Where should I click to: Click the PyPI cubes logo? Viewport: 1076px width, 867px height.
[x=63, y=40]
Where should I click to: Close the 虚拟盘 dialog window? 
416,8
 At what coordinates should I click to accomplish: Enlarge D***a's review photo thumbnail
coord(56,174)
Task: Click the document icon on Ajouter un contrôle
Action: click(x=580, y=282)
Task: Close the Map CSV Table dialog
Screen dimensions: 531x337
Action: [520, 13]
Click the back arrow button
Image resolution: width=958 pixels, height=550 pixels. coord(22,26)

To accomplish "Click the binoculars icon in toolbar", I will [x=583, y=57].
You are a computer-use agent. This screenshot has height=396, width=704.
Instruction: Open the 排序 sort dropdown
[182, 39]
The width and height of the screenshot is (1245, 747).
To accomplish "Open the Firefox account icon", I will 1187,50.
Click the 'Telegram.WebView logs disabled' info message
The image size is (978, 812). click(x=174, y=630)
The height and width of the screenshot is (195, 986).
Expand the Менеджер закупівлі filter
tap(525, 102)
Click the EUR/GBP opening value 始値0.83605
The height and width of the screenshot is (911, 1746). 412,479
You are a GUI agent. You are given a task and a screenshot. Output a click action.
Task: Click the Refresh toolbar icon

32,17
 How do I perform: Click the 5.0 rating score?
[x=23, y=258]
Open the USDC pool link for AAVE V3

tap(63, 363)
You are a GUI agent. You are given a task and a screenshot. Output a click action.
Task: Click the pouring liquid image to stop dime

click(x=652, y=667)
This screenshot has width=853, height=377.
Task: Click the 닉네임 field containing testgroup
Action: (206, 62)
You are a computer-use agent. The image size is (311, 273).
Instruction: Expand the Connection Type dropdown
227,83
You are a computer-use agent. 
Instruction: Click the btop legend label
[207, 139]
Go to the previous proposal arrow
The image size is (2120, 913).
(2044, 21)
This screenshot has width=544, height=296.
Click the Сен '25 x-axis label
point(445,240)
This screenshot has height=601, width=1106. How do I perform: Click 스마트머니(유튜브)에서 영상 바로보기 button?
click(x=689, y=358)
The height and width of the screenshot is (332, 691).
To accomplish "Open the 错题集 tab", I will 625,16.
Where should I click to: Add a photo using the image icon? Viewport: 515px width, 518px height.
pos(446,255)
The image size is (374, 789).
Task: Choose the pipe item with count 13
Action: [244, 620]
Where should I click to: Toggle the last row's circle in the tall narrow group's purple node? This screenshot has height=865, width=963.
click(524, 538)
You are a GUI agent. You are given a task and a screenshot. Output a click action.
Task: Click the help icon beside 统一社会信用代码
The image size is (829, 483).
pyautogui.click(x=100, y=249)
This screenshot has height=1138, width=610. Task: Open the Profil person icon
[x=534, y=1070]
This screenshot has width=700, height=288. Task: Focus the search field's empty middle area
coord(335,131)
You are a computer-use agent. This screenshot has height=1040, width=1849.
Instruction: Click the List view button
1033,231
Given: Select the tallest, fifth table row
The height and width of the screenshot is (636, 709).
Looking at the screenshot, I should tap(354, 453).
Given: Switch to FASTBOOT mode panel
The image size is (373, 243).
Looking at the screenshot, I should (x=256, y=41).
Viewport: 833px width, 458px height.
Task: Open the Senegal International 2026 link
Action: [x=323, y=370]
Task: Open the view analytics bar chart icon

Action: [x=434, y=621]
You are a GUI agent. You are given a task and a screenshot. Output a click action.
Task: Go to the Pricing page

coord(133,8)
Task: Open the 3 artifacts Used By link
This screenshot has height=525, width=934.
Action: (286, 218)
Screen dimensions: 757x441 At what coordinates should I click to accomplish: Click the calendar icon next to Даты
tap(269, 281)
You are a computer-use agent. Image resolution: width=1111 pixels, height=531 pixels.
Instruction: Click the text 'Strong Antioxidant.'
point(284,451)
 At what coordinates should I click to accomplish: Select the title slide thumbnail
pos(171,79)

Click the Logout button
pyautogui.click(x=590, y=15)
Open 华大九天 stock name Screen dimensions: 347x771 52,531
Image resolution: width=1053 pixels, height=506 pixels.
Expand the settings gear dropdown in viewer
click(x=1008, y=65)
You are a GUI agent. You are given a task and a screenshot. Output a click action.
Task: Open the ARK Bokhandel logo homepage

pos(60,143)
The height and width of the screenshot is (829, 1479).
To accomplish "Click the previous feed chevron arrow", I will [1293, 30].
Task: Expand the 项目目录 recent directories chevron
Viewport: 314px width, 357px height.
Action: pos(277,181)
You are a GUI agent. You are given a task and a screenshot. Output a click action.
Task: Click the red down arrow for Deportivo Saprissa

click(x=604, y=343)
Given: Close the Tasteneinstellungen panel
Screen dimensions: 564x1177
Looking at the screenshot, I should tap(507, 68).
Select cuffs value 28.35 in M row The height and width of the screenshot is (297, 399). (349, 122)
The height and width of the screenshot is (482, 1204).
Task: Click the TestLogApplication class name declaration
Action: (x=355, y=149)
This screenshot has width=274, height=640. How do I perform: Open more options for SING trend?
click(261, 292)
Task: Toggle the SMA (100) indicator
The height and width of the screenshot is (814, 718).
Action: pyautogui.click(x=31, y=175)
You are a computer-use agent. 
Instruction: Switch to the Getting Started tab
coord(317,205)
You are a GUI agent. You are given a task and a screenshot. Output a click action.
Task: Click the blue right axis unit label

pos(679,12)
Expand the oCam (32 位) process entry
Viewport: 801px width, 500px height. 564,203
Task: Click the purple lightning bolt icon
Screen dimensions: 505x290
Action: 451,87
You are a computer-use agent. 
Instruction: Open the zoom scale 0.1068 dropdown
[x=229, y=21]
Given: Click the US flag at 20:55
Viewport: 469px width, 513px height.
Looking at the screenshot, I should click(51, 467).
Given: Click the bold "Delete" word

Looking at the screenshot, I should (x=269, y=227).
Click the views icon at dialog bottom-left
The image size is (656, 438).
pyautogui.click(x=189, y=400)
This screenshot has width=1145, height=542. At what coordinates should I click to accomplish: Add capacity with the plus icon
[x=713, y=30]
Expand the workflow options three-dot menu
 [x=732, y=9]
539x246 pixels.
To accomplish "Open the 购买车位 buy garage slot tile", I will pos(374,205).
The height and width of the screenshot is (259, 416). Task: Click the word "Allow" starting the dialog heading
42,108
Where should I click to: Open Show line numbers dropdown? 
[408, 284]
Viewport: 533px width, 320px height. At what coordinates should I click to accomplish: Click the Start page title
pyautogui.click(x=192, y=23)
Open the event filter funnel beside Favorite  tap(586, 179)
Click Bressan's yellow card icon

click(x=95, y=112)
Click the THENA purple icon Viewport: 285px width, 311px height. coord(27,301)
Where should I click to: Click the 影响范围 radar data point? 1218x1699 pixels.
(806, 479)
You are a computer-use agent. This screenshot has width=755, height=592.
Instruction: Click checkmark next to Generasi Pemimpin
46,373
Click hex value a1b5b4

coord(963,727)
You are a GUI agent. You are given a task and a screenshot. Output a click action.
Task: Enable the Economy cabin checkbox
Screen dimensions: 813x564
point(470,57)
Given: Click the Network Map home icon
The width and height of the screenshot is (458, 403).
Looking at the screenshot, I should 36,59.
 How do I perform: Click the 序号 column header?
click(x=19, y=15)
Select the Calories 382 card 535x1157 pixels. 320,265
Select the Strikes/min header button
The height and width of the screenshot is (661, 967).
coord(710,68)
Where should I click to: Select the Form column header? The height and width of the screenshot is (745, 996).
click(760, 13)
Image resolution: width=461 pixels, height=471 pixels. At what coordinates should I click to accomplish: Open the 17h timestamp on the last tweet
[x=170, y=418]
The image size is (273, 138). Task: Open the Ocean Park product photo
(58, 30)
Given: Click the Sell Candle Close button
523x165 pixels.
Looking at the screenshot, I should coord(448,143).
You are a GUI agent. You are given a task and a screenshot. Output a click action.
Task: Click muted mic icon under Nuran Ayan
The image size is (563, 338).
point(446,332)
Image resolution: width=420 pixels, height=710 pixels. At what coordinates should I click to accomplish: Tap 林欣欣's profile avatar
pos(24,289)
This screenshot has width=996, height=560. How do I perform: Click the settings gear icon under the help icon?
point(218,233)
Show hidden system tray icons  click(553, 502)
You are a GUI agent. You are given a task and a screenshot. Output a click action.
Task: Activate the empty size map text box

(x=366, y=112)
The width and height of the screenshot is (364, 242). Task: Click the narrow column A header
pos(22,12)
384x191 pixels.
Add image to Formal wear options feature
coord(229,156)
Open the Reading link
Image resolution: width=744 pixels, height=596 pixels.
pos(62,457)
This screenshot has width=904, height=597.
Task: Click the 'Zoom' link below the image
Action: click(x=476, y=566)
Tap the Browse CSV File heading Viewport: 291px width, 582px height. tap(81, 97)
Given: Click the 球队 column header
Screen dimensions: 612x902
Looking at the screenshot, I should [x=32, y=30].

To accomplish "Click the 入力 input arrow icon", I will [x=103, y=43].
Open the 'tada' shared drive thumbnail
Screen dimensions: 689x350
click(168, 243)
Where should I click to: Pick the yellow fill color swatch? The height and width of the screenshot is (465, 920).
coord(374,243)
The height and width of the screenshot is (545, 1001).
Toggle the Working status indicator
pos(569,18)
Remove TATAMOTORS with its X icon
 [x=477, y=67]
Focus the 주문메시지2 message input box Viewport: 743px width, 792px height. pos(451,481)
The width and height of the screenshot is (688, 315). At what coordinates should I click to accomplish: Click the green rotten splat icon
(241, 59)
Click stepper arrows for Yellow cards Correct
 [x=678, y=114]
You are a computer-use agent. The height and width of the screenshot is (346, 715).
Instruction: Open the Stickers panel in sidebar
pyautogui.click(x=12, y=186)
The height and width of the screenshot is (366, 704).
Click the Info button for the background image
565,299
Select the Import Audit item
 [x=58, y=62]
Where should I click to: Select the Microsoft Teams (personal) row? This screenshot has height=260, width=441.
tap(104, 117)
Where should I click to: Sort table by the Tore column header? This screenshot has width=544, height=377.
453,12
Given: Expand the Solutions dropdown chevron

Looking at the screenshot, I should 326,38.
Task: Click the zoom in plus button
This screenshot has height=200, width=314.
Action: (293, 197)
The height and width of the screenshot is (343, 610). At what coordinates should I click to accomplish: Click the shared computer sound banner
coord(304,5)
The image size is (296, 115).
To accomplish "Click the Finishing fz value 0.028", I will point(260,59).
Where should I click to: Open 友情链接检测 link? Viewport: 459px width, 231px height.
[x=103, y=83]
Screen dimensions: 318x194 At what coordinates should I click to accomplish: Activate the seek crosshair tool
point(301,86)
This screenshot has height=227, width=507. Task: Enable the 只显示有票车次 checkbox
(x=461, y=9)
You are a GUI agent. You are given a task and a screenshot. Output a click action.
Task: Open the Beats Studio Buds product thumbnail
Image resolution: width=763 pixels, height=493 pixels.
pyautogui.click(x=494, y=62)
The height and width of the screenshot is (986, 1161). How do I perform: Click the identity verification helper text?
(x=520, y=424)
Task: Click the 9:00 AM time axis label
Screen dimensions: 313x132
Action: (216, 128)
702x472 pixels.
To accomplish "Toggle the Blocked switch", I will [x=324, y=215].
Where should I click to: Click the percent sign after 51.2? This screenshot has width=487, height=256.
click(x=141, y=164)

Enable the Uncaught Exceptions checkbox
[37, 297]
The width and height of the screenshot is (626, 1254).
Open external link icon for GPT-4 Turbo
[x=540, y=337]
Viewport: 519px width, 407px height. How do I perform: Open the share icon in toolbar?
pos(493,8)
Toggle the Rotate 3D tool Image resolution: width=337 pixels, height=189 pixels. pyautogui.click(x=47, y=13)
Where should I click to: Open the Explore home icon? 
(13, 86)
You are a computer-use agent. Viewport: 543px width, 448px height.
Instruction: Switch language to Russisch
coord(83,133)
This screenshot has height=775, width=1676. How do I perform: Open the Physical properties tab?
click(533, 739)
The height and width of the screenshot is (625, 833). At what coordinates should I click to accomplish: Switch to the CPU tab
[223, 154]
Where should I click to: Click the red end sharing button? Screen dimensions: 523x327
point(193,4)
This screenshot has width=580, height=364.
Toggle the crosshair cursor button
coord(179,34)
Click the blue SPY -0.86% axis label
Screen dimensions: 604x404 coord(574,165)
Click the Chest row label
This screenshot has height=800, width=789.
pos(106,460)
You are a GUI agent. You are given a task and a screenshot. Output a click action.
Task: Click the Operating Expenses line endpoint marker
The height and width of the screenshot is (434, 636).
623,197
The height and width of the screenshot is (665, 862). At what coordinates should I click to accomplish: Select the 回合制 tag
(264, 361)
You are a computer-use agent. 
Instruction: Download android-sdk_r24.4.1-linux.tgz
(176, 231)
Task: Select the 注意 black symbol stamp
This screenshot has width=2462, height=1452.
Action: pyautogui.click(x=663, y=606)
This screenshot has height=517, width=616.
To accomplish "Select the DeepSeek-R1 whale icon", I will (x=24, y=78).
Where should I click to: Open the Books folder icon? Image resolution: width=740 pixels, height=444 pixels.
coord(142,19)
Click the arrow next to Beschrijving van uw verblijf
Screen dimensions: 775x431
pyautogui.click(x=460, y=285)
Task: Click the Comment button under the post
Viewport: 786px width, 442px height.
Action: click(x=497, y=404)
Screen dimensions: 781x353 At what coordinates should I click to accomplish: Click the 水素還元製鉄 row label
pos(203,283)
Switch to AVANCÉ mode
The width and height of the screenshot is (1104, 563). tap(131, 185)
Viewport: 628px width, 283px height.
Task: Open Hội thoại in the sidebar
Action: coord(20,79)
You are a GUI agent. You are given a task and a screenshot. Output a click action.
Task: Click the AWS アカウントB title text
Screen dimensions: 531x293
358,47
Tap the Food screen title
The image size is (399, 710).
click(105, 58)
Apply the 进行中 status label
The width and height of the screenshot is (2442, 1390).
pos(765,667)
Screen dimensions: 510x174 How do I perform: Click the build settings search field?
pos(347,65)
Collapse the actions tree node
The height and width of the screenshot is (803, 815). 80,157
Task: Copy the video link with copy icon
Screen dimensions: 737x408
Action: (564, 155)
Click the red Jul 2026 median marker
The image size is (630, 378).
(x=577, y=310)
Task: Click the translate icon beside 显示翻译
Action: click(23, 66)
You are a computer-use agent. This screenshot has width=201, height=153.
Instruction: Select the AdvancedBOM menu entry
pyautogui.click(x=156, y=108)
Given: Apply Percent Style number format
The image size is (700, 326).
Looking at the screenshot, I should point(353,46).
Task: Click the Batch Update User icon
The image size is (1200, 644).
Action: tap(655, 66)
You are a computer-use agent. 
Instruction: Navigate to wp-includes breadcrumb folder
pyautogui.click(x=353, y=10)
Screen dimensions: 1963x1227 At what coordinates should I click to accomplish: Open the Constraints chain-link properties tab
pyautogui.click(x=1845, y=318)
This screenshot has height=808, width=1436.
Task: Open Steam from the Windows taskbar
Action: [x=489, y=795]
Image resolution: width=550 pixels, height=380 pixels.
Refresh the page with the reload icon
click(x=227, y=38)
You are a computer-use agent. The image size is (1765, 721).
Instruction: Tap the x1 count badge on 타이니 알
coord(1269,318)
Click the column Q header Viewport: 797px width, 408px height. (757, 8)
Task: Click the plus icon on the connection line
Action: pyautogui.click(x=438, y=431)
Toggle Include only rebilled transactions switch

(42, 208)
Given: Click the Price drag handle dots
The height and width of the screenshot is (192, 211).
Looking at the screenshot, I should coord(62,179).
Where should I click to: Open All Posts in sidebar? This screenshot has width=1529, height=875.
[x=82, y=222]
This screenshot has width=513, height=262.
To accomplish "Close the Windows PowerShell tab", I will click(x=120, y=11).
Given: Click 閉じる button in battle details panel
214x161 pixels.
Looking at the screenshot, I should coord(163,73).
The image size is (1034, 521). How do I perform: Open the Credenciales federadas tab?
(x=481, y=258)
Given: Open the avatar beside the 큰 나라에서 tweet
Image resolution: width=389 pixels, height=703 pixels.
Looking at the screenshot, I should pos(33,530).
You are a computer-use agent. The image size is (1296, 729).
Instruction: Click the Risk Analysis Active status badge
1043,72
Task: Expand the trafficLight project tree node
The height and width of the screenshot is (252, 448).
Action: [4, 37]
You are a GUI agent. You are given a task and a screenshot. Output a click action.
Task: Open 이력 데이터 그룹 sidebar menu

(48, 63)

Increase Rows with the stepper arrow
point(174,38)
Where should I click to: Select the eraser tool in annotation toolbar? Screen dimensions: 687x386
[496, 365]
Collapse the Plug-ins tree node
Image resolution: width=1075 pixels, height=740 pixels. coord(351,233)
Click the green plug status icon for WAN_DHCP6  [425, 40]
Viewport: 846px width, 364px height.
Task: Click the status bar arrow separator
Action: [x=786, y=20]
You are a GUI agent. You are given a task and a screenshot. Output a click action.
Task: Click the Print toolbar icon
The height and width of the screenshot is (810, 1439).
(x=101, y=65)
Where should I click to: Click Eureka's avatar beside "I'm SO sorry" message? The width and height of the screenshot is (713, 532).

* * * *

§ TO BE DONE
Quote the lines from the one containing "Enable the Uncaught Exceptions checkbox" through the one containing "will (x=24, y=78).", inclusive, with nothing else.

§ TASK RESULT
Enable the Uncaught Exceptions checkbox
[37, 297]
The width and height of the screenshot is (626, 1254).
Open external link icon for GPT-4 Turbo
[x=540, y=337]
Viewport: 519px width, 407px height. How do I perform: Open the share icon in toolbar?
pos(493,8)
Toggle the Rotate 3D tool Image resolution: width=337 pixels, height=189 pixels. pyautogui.click(x=47, y=13)
Where should I click to: Open the Explore home icon? 
(13, 86)
You are a computer-use agent. Viewport: 543px width, 448px height.
Instruction: Switch language to Russisch
coord(83,133)
This screenshot has height=775, width=1676. How do I perform: Open the Physical properties tab?
click(533, 739)
The height and width of the screenshot is (625, 833). At what coordinates should I click to accomplish: Switch to the CPU tab
[223, 154]
Where should I click to: Click the red end sharing button? Screen dimensions: 523x327
point(193,4)
This screenshot has width=580, height=364.
Toggle the crosshair cursor button
coord(179,34)
Click the blue SPY -0.86% axis label
Screen dimensions: 604x404 coord(574,165)
Click the Chest row label
This screenshot has height=800, width=789.
pos(106,460)
You are a GUI agent. You are given a task and a screenshot. Output a click action.
Task: Click the Operating Expenses line endpoint marker
The height and width of the screenshot is (434, 636).
623,197
The height and width of the screenshot is (665, 862). At what coordinates should I click to accomplish: Select the 回合制 tag
(264, 361)
You are a computer-use agent. 
Instruction: Download android-sdk_r24.4.1-linux.tgz
(176, 231)
Task: Select the 注意 black symbol stamp
This screenshot has width=2462, height=1452.
Action: pyautogui.click(x=663, y=606)
This screenshot has height=517, width=616.
To accomplish "Select the DeepSeek-R1 whale icon", I will (x=24, y=78).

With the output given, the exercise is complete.